Fibrinopeptide A
- Names: IUPAC name (4S)-4-[[2-[[(2S)-2-[[(2S)-2-[[(2S)-2-aminopropanoyl]amino]-3-carboxypropanoyl]amino]-3-hydroxypropanoyl]amino]acetyl]amino]-5-[[2-[[(2S)-3-carboxy-1-[[(2S)-1-[[1-[[(2S)-1-[[(2S)-4-carboxy-1-[[2-[[2-[[2-[[(2S)-1-[[(1S)-1-carboxy-4-(diaminomethylideneamino)butyl]amino]-3-methyl-1-oxobutan-2-yl]amino]-2-oxoethyl]amino]-2-oxoethyl]amino]-2-oxoethyl]amino]-1-oxobutan-2-yl]amino]-1-oxopropan-2-yl]amino]-4-methyl-1-oxopentan-2-yl]amino]-1-oxo-3-phenylpropan-2-yl]amino]-1-oxopropan-2-yl]amino]-2-oxoethyl]amino]-5-oxopentanoic acid

Identifiers
- CAS Number: 25422-31-5;
- 3D model (JSmol): Interactive image;
- ChemSpider: 17286499;
- PubChem CID: 25078015;

Properties
- Chemical formula: C_{63}H_{97}N_{19}O_{26}
- Molar mass: 1536.57 g/mol

= Fibrinopeptide =

The fibrinopeptides, fibrinopeptide A (FpA) and fibrinopeptide B (FpB), are peptides which are located in the central region of the fibrous glycoprotein fibrinogen (factor I) and are cleaved by the enzyme thrombin (factor IIa) to convert fibrinogen into covalently-linked fibrin (factor IA) monomers.
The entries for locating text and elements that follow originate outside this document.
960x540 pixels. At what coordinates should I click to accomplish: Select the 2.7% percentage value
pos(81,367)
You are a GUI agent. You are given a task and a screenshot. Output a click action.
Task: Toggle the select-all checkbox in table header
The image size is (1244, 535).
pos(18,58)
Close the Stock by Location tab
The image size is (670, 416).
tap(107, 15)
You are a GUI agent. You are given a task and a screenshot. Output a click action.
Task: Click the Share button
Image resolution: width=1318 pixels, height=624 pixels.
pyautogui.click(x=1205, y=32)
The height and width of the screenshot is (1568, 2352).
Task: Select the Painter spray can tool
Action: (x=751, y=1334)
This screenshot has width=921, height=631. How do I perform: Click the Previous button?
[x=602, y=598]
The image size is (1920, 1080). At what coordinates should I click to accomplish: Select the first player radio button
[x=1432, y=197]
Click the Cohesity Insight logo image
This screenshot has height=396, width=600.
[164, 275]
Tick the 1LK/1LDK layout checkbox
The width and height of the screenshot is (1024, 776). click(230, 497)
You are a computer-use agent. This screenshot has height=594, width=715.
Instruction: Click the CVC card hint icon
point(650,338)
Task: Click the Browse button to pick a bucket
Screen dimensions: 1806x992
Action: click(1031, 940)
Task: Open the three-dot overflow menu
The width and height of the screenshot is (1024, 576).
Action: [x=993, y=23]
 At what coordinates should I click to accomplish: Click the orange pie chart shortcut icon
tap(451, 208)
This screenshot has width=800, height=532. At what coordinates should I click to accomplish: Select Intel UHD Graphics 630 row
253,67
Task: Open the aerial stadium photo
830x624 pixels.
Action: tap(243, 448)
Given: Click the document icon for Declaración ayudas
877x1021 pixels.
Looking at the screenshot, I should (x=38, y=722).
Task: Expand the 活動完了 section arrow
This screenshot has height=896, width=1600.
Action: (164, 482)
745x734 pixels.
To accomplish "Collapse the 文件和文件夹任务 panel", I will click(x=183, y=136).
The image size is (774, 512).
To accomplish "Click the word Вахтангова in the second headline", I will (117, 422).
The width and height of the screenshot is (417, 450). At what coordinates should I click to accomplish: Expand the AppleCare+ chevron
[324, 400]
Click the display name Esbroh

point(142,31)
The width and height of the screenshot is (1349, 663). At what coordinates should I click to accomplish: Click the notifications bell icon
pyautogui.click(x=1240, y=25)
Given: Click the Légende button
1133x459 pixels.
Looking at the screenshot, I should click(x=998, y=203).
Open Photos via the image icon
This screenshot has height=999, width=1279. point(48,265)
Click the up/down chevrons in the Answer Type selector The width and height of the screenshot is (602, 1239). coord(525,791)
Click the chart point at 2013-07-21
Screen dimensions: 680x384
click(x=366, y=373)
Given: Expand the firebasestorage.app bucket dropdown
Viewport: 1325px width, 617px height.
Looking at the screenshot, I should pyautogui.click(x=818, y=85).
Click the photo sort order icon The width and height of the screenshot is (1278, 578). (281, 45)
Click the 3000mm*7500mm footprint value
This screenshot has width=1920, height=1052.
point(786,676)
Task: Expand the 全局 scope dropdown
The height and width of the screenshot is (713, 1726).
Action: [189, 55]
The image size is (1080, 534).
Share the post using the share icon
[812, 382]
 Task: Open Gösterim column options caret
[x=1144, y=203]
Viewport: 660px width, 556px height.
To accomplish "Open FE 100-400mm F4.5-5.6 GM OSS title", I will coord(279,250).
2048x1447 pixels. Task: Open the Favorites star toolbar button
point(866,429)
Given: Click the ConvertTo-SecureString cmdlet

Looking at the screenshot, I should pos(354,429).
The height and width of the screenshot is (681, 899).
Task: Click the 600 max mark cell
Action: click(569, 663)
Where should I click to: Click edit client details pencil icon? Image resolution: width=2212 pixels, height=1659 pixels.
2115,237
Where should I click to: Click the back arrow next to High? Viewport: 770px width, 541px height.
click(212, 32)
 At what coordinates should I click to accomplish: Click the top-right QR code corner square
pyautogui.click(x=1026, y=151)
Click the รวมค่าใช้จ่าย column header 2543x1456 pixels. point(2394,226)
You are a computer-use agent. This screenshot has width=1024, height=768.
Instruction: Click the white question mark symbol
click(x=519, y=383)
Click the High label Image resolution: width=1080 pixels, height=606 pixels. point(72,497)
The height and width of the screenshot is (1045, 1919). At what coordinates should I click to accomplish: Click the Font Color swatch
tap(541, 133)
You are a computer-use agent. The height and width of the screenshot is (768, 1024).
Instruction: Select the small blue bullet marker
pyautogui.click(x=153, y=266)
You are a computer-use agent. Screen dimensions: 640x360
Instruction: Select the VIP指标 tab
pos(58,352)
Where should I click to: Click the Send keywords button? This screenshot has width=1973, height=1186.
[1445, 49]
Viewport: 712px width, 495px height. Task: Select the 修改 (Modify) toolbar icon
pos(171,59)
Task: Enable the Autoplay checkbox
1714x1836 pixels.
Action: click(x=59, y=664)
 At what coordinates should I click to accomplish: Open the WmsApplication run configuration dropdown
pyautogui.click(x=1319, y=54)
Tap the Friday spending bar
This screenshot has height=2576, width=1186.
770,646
The N-terminal FpA is cleaved from the Aα chains of fibrinogen and FpB from the Bβ chains of fibrinogen, with FpA released before FpB. Subsequent to their formation, fibrin monomers are converted to cross-linked fibrin polymers by the action of thrombin-activated factor XIII (fibrin stabilizing factor), and these fibrin polymers form the backbone of a thrombus (blood clot). Hence, the fibrinopeptides are sensitive markers of fibrinogenesis (fibrin generation), thrombin activity, and coagulation.

FpA is a 16-amino acid peptide. The half-life of FpA is very short at approximately 3 to 5 minutes. Hence, FpA levels provide a relatively transient measure of coagulation activation.

Levels of FpA increase with age. FpA levels also gradually increase throughout pregnancy. Likewise, FpA levels have been reported to increase with estrogen therapy, including with combined birth control pills and menopausal hormone therapy, although research on FpA levels with these therapies appears to be relatively limited.